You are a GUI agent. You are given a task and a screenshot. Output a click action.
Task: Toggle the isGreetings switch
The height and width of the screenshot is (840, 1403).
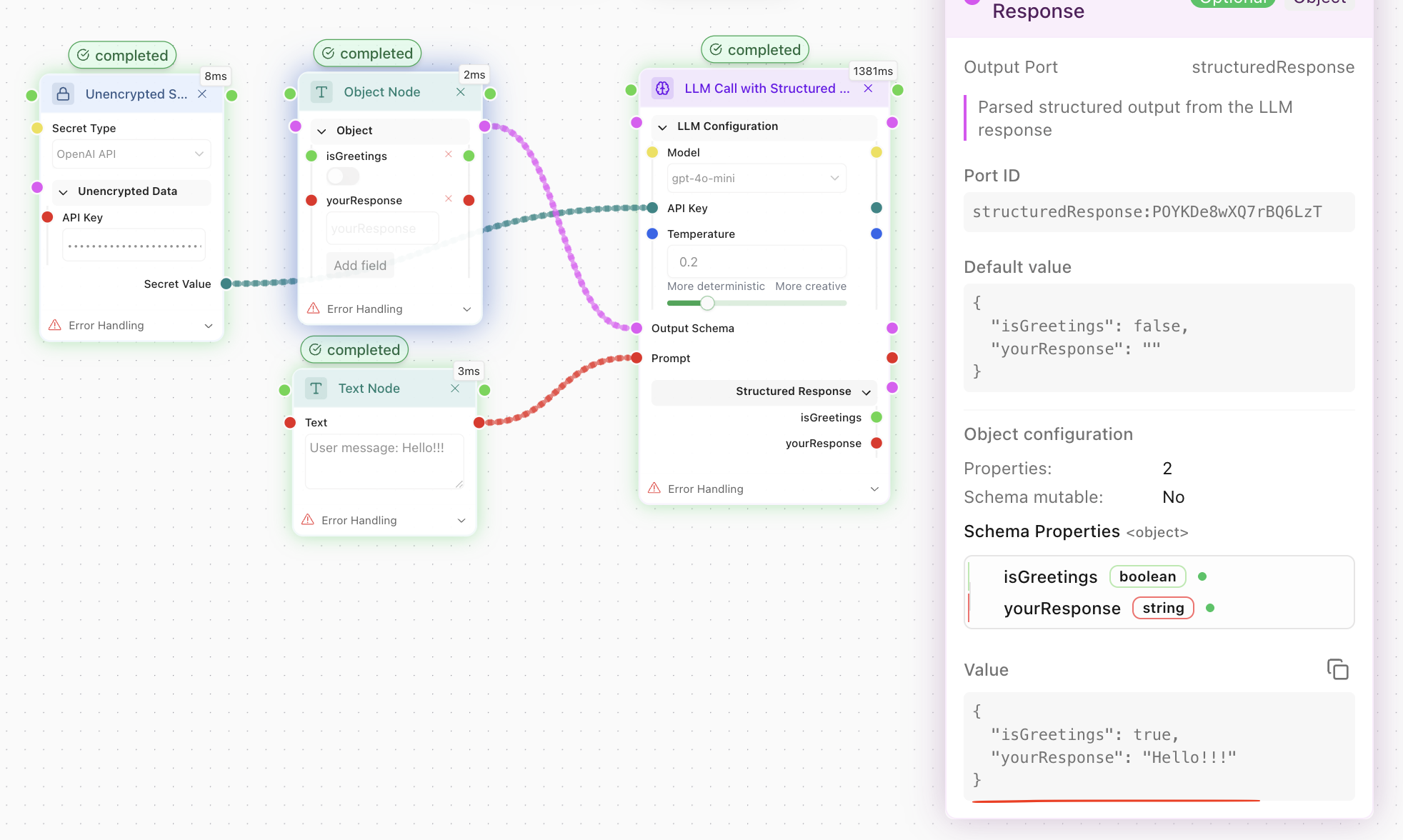[x=343, y=176]
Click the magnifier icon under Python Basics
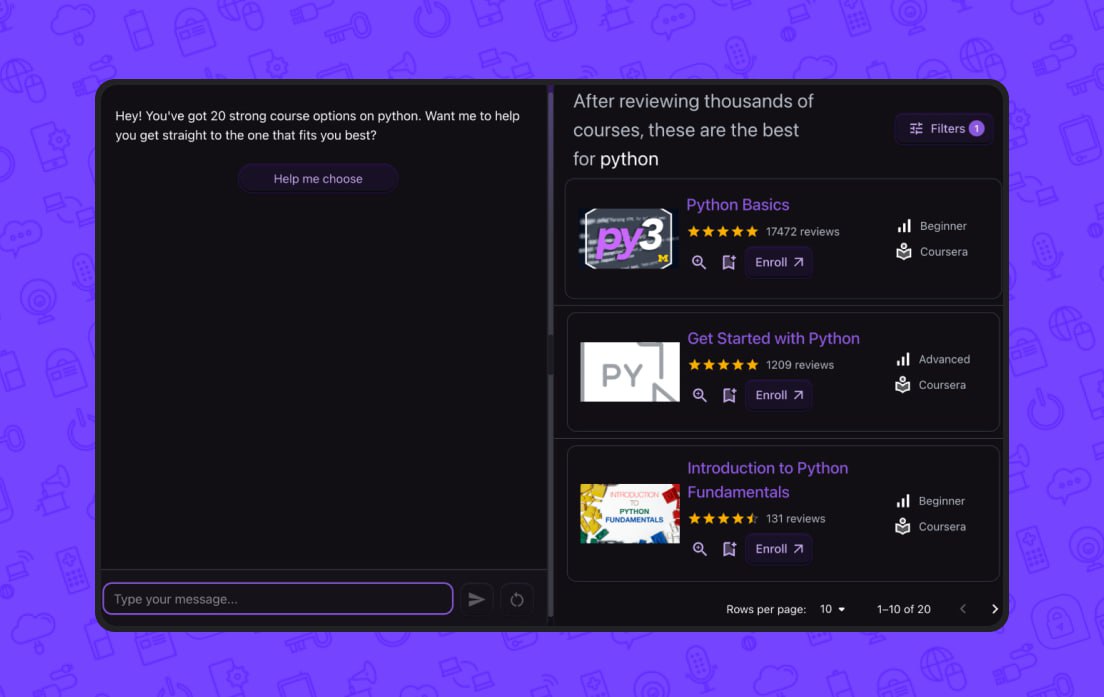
*-*-*
WHAT TO DO:
Retype every line of the material above word for word, leaving the pictures out of your answer.

SOLVED PROBLEM:
You are a GUI agent. You are given a task and a screenshot. Output a click action.
Task: Toggle the isGreetings switch
The height and width of the screenshot is (840, 1403).
[x=343, y=176]
Click the magnifier icon under Python Basics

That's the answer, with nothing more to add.